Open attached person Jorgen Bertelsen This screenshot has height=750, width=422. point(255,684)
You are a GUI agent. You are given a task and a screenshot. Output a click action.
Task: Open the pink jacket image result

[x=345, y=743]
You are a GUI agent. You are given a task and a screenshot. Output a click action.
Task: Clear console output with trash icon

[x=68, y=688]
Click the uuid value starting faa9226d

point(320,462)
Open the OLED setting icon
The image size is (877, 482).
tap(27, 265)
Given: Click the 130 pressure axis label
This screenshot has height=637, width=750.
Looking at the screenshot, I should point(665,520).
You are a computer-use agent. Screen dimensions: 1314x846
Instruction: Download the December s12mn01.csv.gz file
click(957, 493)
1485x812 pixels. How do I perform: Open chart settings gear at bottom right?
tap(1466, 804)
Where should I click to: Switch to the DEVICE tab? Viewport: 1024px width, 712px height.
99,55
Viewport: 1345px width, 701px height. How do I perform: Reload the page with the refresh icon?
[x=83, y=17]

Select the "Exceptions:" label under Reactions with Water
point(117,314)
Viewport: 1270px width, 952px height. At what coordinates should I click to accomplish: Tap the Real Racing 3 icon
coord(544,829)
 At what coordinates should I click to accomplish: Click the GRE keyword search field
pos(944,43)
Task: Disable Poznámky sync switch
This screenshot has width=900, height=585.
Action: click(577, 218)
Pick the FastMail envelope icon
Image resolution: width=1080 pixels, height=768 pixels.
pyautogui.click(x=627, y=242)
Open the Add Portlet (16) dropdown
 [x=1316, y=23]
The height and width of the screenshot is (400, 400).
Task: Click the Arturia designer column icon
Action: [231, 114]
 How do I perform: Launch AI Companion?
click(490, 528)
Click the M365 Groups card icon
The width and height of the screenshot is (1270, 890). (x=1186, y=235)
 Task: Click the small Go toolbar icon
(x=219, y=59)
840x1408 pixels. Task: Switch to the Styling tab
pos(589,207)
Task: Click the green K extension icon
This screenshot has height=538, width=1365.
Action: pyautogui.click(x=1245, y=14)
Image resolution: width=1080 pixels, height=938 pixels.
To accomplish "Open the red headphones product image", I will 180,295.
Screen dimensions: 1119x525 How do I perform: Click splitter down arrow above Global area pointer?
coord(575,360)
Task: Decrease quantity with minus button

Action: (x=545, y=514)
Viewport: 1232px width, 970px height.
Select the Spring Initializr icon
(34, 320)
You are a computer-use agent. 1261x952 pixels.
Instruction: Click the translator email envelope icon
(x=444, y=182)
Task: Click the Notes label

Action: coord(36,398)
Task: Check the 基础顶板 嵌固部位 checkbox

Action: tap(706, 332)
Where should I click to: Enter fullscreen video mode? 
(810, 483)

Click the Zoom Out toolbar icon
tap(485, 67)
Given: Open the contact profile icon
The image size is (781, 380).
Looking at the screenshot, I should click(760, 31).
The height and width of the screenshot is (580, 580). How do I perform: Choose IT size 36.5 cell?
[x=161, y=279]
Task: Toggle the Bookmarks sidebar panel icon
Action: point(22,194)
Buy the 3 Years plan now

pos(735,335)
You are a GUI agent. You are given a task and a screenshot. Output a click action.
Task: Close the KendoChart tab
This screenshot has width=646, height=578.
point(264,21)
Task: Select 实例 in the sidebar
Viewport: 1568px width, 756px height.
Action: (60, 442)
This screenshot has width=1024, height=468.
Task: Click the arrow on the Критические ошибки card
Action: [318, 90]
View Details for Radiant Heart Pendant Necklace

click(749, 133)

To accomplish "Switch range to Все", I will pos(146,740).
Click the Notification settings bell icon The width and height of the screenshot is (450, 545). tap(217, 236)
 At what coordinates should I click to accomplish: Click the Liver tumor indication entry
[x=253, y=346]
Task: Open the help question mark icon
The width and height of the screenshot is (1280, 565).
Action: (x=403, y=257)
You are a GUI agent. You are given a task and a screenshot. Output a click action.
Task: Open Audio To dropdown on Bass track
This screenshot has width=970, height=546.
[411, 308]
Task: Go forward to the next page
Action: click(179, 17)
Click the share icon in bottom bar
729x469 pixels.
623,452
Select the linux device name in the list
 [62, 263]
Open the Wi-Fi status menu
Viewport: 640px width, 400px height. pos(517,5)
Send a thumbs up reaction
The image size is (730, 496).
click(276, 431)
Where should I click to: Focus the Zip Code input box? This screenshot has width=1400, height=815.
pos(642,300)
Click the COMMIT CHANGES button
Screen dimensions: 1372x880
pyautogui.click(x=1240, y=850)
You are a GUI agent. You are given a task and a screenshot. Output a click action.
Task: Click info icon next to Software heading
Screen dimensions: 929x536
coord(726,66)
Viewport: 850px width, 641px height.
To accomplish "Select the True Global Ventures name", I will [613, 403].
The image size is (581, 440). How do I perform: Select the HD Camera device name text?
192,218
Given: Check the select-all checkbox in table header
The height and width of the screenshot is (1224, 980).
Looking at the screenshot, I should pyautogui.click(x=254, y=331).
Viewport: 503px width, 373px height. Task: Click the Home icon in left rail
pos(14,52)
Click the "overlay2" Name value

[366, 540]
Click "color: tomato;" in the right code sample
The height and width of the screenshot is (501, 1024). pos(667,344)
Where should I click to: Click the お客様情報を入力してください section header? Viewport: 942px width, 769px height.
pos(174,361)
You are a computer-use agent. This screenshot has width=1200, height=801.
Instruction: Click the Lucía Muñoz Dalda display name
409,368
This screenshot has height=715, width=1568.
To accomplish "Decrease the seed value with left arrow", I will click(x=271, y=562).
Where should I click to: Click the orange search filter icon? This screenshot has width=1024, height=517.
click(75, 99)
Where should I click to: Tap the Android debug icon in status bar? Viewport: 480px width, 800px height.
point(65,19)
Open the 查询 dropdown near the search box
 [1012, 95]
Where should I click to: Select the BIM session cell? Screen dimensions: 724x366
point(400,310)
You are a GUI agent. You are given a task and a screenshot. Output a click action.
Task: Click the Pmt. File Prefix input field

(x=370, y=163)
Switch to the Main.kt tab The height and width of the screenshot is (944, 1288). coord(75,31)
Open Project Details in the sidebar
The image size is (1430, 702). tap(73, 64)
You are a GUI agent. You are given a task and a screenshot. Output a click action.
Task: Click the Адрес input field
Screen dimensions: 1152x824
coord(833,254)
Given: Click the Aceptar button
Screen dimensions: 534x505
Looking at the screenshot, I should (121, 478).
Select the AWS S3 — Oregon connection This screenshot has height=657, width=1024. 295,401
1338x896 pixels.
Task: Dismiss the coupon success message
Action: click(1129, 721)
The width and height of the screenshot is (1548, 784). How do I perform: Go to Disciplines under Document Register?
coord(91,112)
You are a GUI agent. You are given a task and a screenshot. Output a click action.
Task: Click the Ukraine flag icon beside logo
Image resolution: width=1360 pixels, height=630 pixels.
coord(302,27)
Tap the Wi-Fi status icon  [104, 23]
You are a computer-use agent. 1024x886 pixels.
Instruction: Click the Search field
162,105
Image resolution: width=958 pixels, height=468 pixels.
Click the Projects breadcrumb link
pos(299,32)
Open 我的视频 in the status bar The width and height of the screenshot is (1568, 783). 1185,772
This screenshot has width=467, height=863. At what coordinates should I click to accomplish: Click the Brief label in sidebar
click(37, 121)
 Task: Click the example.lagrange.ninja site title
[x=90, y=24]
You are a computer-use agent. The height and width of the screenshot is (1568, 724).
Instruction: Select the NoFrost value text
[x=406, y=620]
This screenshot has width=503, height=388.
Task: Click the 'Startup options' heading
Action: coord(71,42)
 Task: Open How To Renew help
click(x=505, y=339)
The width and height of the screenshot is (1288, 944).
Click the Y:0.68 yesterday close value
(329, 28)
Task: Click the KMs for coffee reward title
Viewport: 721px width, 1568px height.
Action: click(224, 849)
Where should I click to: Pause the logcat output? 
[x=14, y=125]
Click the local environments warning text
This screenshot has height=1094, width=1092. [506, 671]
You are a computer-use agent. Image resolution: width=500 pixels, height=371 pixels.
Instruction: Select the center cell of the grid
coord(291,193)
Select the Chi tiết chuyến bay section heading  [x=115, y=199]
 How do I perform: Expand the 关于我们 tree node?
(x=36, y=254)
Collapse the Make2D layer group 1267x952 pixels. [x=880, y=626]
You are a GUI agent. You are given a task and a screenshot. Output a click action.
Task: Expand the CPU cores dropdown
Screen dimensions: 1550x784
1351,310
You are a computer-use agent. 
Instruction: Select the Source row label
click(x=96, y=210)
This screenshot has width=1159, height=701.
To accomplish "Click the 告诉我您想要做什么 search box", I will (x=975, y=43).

┄┄┄┄┄┄

▶ _Task to carry out_: Everything starting at the line containing "Screen dimensions: 1152x824" and ending at the line containing "You are a computer-use agent. The" in the records above should be repeated exactly, and only that.

▶ _Finished exercise_:
Screen dimensions: 1152x824
coord(833,254)
Given: Click the Aceptar button
Screen dimensions: 534x505
Looking at the screenshot, I should (121, 478).
Select the AWS S3 — Oregon connection This screenshot has height=657, width=1024. 295,401
1338x896 pixels.
Task: Dismiss the coupon success message
Action: click(1129, 721)
The width and height of the screenshot is (1548, 784). How do I perform: Go to Disciplines under Document Register?
coord(91,112)
You are a GUI agent. You are given a task and a screenshot. Output a click action.
Task: Click the Ukraine flag icon beside logo
Image resolution: width=1360 pixels, height=630 pixels.
coord(302,27)
Tap the Wi-Fi status icon  [104, 23]
You are a computer-use agent. 1024x886 pixels.
Instruction: Click the Search field
162,105
Image resolution: width=958 pixels, height=468 pixels.
Click the Projects breadcrumb link
pos(299,32)
Open 我的视频 in the status bar The width and height of the screenshot is (1568, 783). 1185,772
This screenshot has width=467, height=863. At what coordinates should I click to accomplish: Click the Brief label in sidebar
click(37, 121)
 Task: Click the example.lagrange.ninja site title
[x=90, y=24]
You are a computer-use agent. The height and width of the screenshot is (1568, 724).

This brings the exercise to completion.